» **THE DATA**:
+ + +

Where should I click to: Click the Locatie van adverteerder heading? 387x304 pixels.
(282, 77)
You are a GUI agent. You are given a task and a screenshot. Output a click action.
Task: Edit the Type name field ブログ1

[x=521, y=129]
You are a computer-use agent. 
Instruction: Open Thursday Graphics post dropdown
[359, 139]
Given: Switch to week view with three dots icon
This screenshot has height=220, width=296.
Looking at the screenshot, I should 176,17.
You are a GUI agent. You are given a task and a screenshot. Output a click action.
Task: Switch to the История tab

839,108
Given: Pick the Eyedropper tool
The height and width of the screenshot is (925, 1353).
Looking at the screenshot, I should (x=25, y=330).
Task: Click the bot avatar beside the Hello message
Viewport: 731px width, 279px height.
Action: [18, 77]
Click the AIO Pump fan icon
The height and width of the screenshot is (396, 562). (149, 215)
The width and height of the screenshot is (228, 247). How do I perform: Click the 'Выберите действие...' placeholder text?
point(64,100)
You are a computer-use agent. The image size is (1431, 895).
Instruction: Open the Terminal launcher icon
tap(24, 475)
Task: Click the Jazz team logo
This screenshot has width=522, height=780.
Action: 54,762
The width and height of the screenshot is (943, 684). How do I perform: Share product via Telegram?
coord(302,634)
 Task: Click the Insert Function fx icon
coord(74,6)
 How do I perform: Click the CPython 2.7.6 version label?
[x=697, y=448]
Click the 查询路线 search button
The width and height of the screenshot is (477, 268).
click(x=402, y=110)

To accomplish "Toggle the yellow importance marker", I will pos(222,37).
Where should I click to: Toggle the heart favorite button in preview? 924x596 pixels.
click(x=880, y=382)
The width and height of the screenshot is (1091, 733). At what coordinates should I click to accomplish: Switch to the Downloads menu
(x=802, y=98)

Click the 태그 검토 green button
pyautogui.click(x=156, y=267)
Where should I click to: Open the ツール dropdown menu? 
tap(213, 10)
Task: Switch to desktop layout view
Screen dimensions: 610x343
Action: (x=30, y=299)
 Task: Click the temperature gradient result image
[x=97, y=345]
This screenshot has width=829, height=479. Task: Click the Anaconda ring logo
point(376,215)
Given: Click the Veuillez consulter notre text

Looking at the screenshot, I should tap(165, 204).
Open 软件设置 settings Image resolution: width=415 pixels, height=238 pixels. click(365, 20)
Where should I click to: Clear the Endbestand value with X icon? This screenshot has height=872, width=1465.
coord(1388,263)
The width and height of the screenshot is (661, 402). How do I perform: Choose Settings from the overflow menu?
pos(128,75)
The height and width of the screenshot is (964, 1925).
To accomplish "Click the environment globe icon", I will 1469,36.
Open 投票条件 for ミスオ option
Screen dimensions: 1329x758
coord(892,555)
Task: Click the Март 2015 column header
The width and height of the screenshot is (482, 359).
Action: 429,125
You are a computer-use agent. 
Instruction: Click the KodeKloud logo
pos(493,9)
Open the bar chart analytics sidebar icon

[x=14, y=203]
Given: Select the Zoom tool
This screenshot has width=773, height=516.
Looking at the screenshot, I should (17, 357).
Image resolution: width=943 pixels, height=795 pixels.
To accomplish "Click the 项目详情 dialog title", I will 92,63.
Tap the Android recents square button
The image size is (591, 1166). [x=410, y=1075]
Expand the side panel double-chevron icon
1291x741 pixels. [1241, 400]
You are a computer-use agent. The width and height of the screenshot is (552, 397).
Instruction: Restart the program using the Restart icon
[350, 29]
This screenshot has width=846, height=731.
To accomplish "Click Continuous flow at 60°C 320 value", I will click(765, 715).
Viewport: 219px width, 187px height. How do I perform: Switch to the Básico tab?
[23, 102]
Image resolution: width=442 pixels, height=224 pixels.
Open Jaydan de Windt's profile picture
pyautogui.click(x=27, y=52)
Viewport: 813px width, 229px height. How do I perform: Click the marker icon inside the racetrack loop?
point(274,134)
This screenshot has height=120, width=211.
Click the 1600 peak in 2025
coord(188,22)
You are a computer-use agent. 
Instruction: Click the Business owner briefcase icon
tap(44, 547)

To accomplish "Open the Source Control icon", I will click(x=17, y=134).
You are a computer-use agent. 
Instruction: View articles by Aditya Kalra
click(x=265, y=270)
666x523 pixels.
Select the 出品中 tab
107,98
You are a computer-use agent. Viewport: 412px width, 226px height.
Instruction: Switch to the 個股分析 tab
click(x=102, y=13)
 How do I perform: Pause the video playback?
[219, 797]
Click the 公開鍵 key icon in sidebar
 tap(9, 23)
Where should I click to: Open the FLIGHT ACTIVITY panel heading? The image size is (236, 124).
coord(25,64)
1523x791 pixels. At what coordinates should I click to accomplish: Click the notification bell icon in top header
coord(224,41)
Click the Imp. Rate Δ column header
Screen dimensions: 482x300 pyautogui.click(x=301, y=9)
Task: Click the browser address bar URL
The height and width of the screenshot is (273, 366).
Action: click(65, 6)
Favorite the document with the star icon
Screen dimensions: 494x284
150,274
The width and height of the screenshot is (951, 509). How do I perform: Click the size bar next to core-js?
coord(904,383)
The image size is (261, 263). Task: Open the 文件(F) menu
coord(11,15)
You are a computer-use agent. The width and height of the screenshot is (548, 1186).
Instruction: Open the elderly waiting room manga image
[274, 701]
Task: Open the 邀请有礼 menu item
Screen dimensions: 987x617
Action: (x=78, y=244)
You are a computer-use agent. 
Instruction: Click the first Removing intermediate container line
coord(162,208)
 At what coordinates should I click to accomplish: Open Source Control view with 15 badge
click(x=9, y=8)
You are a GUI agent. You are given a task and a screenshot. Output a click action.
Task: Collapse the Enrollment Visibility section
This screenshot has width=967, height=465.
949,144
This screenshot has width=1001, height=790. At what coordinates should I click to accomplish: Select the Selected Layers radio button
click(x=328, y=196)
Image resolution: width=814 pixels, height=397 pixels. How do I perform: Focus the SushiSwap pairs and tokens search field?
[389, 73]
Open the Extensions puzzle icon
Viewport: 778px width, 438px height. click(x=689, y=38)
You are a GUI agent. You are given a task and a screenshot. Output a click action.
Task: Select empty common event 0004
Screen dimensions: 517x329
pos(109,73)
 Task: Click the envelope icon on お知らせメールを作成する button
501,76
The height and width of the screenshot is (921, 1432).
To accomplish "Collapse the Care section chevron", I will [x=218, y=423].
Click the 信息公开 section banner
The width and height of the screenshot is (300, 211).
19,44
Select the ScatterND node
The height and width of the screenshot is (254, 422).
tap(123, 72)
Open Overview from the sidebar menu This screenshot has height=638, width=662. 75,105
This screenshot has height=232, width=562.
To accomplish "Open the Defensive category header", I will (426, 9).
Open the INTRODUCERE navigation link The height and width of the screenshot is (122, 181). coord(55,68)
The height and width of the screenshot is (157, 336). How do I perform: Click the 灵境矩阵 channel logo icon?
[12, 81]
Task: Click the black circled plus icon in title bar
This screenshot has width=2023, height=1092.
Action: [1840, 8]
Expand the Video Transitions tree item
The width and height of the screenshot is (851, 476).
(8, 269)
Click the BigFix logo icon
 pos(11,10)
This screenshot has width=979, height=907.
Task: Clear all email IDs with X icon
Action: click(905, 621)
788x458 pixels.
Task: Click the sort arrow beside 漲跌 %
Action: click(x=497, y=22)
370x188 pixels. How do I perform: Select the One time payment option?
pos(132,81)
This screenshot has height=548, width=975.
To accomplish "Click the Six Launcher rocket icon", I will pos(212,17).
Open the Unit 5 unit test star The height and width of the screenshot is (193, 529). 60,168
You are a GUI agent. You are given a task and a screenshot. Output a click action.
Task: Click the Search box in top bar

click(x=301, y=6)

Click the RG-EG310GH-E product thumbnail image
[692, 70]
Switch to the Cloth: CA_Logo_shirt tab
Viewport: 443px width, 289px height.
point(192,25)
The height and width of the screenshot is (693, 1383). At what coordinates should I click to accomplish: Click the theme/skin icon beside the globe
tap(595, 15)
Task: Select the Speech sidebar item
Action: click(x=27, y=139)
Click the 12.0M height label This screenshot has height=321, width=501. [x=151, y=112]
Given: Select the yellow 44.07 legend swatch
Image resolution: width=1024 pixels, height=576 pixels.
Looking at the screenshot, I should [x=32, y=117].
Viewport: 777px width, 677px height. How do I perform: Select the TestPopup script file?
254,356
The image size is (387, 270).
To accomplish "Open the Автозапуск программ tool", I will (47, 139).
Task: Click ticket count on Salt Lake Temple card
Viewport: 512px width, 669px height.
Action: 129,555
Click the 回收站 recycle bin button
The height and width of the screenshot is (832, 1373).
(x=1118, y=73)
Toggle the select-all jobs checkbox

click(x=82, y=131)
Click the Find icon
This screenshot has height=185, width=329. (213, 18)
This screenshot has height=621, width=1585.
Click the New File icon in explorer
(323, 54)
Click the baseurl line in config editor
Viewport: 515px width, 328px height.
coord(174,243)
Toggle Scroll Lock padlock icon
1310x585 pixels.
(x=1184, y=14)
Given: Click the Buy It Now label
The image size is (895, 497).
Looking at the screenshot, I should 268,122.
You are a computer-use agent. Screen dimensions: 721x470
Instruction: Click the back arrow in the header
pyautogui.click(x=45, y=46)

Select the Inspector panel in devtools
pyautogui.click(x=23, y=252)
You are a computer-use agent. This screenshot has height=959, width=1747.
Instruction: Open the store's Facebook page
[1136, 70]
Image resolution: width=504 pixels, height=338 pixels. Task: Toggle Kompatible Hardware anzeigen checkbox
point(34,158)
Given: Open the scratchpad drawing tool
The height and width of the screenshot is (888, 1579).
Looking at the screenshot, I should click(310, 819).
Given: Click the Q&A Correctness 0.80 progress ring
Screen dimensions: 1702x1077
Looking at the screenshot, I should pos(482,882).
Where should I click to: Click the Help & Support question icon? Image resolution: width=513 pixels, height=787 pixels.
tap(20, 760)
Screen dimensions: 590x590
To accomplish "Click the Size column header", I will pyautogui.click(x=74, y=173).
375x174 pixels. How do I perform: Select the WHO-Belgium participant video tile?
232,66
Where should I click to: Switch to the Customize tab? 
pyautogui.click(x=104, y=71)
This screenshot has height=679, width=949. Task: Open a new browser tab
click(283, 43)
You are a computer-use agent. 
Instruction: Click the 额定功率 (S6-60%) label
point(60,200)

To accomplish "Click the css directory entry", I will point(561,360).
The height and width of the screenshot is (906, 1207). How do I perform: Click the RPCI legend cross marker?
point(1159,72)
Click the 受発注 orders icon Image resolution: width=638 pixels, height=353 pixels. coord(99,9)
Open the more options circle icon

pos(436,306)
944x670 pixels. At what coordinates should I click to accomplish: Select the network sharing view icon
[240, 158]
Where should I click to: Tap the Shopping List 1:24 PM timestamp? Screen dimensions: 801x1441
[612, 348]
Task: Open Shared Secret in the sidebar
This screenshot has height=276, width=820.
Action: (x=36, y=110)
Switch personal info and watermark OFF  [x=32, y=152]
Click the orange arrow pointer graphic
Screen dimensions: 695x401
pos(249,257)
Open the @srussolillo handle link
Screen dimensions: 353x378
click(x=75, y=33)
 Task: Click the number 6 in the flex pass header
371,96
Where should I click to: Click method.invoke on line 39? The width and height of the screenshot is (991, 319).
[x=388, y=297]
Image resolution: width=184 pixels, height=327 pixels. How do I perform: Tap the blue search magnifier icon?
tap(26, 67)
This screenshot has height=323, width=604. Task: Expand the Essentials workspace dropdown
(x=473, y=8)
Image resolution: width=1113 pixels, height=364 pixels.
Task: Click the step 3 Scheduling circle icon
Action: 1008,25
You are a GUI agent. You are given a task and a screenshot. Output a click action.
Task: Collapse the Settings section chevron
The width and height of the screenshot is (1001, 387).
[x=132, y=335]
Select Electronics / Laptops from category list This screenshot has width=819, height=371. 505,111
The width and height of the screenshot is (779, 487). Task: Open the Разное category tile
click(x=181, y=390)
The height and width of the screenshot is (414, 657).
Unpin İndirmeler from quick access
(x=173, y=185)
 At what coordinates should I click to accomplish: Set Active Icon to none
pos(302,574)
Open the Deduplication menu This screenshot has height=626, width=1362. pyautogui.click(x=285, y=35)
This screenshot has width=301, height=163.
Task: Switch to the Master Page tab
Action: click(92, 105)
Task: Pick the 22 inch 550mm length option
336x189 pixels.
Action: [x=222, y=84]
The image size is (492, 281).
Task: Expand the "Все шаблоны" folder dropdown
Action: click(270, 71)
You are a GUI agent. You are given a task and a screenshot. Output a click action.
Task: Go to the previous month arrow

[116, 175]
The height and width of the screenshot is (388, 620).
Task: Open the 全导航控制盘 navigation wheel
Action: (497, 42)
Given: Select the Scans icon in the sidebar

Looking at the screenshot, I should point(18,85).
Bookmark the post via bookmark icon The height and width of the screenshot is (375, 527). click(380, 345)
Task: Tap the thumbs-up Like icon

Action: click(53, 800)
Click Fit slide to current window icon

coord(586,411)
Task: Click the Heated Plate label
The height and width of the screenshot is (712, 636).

+ + +

Please copy out, word for word, the lines above from the one containing "is (548, 1186)." through the one containing "Viewport: 778px width, 438px", including both of those lines.

You are a computer-use agent. The width and height of the screenshot is (548, 1186).
Instruction: Open the elderly waiting room manga image
[274, 701]
Task: Open the 邀请有礼 menu item
Screen dimensions: 987x617
Action: (x=78, y=244)
You are a computer-use agent. 
Instruction: Click the first Removing intermediate container line
coord(162,208)
 At what coordinates should I click to accomplish: Open Source Control view with 15 badge
click(x=9, y=8)
You are a GUI agent. You are given a task and a screenshot. Output a click action.
Task: Collapse the Enrollment Visibility section
This screenshot has width=967, height=465.
949,144
This screenshot has width=1001, height=790. At what coordinates should I click to accomplish: Select the Selected Layers radio button
click(x=328, y=196)
Image resolution: width=814 pixels, height=397 pixels. How do I perform: Focus the SushiSwap pairs and tokens search field?
[389, 73]
Open the Extensions puzzle icon
Viewport: 778px width, 438px height. click(x=689, y=38)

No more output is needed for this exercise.